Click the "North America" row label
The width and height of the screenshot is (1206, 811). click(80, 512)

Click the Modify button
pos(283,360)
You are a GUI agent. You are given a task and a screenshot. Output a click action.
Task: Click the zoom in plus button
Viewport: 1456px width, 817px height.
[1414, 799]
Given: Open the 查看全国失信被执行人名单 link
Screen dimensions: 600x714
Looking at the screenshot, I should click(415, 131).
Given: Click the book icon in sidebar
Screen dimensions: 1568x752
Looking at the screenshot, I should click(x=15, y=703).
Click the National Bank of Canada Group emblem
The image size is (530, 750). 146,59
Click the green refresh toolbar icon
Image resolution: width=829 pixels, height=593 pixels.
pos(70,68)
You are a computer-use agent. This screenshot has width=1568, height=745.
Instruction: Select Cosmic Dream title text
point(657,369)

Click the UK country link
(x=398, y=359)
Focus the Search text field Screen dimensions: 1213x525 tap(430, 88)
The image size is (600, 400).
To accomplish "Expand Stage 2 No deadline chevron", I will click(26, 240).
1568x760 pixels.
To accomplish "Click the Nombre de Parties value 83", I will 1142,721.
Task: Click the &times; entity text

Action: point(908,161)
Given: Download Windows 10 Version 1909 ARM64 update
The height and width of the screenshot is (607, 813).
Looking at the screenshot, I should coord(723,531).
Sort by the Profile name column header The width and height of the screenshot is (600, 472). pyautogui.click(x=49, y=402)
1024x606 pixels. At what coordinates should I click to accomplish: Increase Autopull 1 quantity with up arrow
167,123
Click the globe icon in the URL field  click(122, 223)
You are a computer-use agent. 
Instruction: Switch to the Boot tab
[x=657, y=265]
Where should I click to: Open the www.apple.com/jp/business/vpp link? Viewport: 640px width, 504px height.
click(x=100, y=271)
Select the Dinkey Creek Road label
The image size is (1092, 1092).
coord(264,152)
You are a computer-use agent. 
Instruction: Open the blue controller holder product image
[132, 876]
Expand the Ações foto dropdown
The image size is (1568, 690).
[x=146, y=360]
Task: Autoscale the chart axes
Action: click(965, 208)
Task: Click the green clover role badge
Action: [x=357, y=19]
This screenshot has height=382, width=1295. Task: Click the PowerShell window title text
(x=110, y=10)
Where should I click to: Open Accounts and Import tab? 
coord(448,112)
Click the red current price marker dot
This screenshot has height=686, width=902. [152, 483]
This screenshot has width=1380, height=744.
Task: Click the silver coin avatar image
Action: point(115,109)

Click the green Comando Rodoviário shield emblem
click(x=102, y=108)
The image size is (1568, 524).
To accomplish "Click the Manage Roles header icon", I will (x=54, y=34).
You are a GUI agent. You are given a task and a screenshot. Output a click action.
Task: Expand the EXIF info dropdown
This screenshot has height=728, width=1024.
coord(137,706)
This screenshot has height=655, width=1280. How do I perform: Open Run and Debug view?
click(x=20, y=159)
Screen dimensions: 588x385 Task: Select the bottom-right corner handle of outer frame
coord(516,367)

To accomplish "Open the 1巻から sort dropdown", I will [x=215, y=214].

Requirement → Return the records exactly, character for character.

Exercise answer →
Click the "North America" row label
The width and height of the screenshot is (1206, 811). click(80, 512)

Click the Modify button
pos(283,360)
You are a GUI agent. You are given a task and a screenshot. Output a click action.
Task: Click the zoom in plus button
Viewport: 1456px width, 817px height.
[1414, 799]
Given: Open the 查看全国失信被执行人名单 link
Screen dimensions: 600x714
Looking at the screenshot, I should click(415, 131).
Given: Click the book icon in sidebar
Screen dimensions: 1568x752
Looking at the screenshot, I should click(x=15, y=703).
Click the National Bank of Canada Group emblem
The image size is (530, 750). 146,59
Click the green refresh toolbar icon
Image resolution: width=829 pixels, height=593 pixels.
pos(70,68)
You are a computer-use agent. This screenshot has width=1568, height=745.
Instruction: Select Cosmic Dream title text
point(657,369)

Click the UK country link
(x=398, y=359)
Focus the Search text field Screen dimensions: 1213x525 tap(430, 88)
The image size is (600, 400).
To accomplish "Expand Stage 2 No deadline chevron", I will click(26, 240).
1568x760 pixels.
To accomplish "Click the Nombre de Parties value 83", I will 1142,721.
Task: Click the &times; entity text

Action: point(908,161)
Given: Download Windows 10 Version 1909 ARM64 update
The height and width of the screenshot is (607, 813).
Looking at the screenshot, I should coord(723,531).
Sort by the Profile name column header The width and height of the screenshot is (600, 472). pyautogui.click(x=49, y=402)
1024x606 pixels. At what coordinates should I click to accomplish: Increase Autopull 1 quantity with up arrow
167,123
Click the globe icon in the URL field  click(122, 223)
You are a computer-use agent. 
Instruction: Switch to the Boot tab
[x=657, y=265]
Where should I click to: Open the www.apple.com/jp/business/vpp link? Viewport: 640px width, 504px height.
click(x=100, y=271)
Select the Dinkey Creek Road label
The image size is (1092, 1092).
coord(264,152)
You are a computer-use agent. 
Instruction: Open the blue controller holder product image
[132, 876]
Expand the Ações foto dropdown
The image size is (1568, 690).
[x=146, y=360]
Task: Autoscale the chart axes
Action: click(965, 208)
Task: Click the green clover role badge
Action: [x=357, y=19]
This screenshot has height=382, width=1295. Task: Click the PowerShell window title text
(x=110, y=10)
Where should I click to: Open Accounts and Import tab? 
coord(448,112)
Click the red current price marker dot
This screenshot has height=686, width=902. [152, 483]
This screenshot has width=1380, height=744.
Task: Click the silver coin avatar image
Action: point(115,109)

Click the green Comando Rodoviário shield emblem
click(x=102, y=108)
The image size is (1568, 524).
To accomplish "Click the Manage Roles header icon", I will (x=54, y=34).
You are a GUI agent. You are given a task and a screenshot. Output a click action.
Task: Expand the EXIF info dropdown
This screenshot has height=728, width=1024.
coord(137,706)
This screenshot has height=655, width=1280. How do I perform: Open Run and Debug view?
click(x=20, y=159)
Screen dimensions: 588x385 Task: Select the bottom-right corner handle of outer frame
coord(516,367)

To accomplish "Open the 1巻から sort dropdown", I will [x=215, y=214].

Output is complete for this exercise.